Images, Art & Video - Goodfellow, Bengio & Courville 2016

jamesallenevans commented 4 years ago

Goodfellow, Ian, Yoshua Bengio, and Aaron Courville. 2016. Deep learning. Chapter 12.2 “Applications: Machine Vision.".

lkcao commented 4 years ago

This session introduces how to normalize contrast as preprocessing of image both in global and local scope. I am wondering what negative influence there may be if we do not have this step (i.e., normalize the contrast in the image)? And does black/white picture needs this normalization?

ckoerner648 commented 4 years ago

The authors describe a computer vision application that recognizes sound waves from objects in a video but note that “most deep learning research on computer vision has focused not on such exotic applications that expand the realm of what is possible with imagery but rather on a small core of AI goals aimed at replicating human abilities” (pp. 447-8). I have to admit that AI-generated captions for images as those reported in a different reading (LeCun et al 2015, p. 440) are impressive, I think that the potential for academic progress is often greater when we choose exotic applications. We could for example use AI on the video recorded by surveillance cameras in bars to identify the patterns that precede violence. This would be a strong empirical test for Collins’ theory of violence.

katykoenig commented 4 years ago

The computer vision section describes the mathematical differences between global contrast normalization, sphering/whitening, and local contrast normalization, but when in practice would we use each of these? What are some good examples of these processes in a machine learning application?

rkcatipon commented 4 years ago

@katykoenig I think these techniques are used in the clarifying of images or detection of features, such as the detection of a blurry figure in the background of a video. Given the growing adoption of surveillance technology, I wonder what can be done to counter-act computer vision and what technology could be produced to protect privacy?

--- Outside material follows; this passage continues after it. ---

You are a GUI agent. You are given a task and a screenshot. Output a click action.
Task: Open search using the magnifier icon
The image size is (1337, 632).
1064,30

luxin-tian commented 4 years ago

When Ch9.1 characterizes the convolution operation, the authors introduce a weighted sum (or integral when continuous) of the values along all the axis. It seems that the summation (integration) performed on all the dimensions, that is, if the input has two dimensions m and n, domain for summation (integration) would be R^2. However, I wonder if it is the case that in practice we always "convolute" over all the dimensions? I can imagine doing so would capture more information for feature extraction, but is it possible and in what cases might we only use a subset of the dimensions in the space?

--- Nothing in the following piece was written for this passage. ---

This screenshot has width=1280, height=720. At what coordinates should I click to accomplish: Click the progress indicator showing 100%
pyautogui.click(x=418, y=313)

arun-131293 commented 4 years ago

When Ch9.1 characterizes the convolution operation, the authors introduce a weighted sum (or integral when continuous) of the values along all the axis. It seems that the summation (integration) performed on all the dimensions, that is, if the input has two dimensions m and n, domain for summation (integration) would be R^2. However, I wonder if it is the case that in practice we always "convolute" over all the dimensions? I can imagine doing so would capture more information for feature extraction, but is it possible and in what cases might we only use a subset of the dimensions in the space?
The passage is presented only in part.